WORK INSTRUCTIONS:
1. In the forum thread about repairing a scratched disc, how much can replacing the whole plastic coating cost?
2. List the usernames of everyone who posts in the forum thread about repairing a scratched disc.
3. Write what comes next in the forum thread about repairing a scratched disc, picking up after its last sentence.

SOURCE DOCUMENT:
****************
# Repairing Scrachted Disk



## RobA3 (Jun 14, 2007)

Hi can anyone advise me on how to clean/repair a scrachted game.
Thanks RobA3


----------



## catch the pigeo (May 17, 2008)

if you have a gamestation near you tgaey do it for 1 pound:thumb:


----------



## reign (Oct 6, 2008)

depends on how deep the scratches are. sometimes, just a simple coating of (get this) a mild liquid wax, or other filling will do the job, where as sometimes, you've got to get the whole plastic coating over it replaced, and that can run up to £15.00 a go. i know they sell the kits for this, but i would NOT recommend trying to do that yourself. you have to crack the plastic already on the cd, take out the silver in the middle (without touching or warping it, or leaving fingerprints) keep it completely flat, then add the new plastic coat over it, and seal it. (all of this hopefully without getting dust on it) pretty much, a guaranteed waste of money, and immediate stress/aggravation generator.
****************
DATA SECTION:
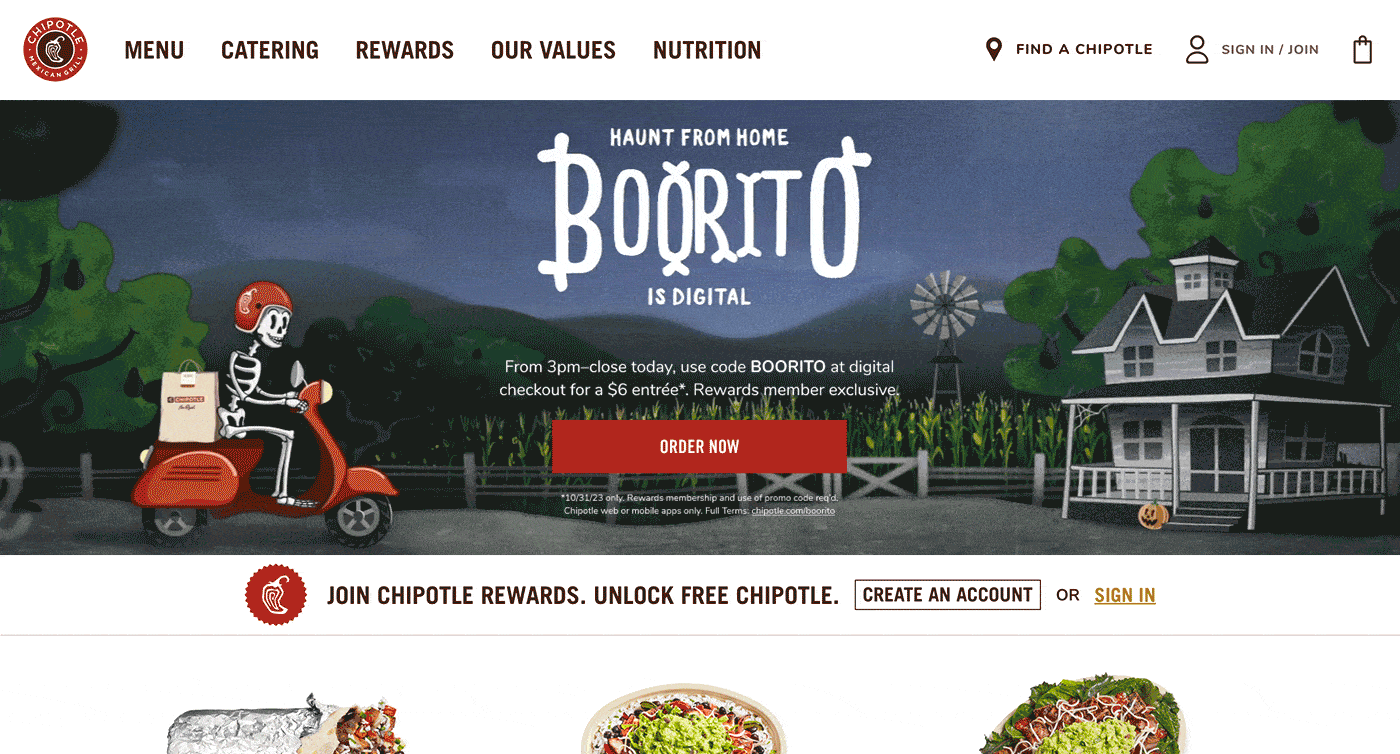This screenshot has width=1400, height=754.
Task: Open OUR VALUES in navigation
Action: (x=553, y=50)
****************
ANSWERS FOR THE EXERCISE:
1. Up to £15.00 each time.

2. RobA3, catch the pigeo, reign

3.
ive heard that toothpaste is supposed to work, but again, that's just a filling, and tbh, the flouride will eat the coating over time, so i wouldnt recommend it. I've used clear nail varnish (applied QUITE thinly) before. A good polish should do the trick if the scratches arent too bad.


----------



## knoxvillain (Jan 3, 2009)

my xbox 360 put a nice scratch ring round my COD5 disk because I made the mistake of moving it while disk was spinning. Wouldn't load certain levels, couldn't load game onto hard disk.

Took disk out, a couple of applications of t-cut on the scratch, then applied a fine coat of wax, let it dry, buffed off. Good as new, no errors.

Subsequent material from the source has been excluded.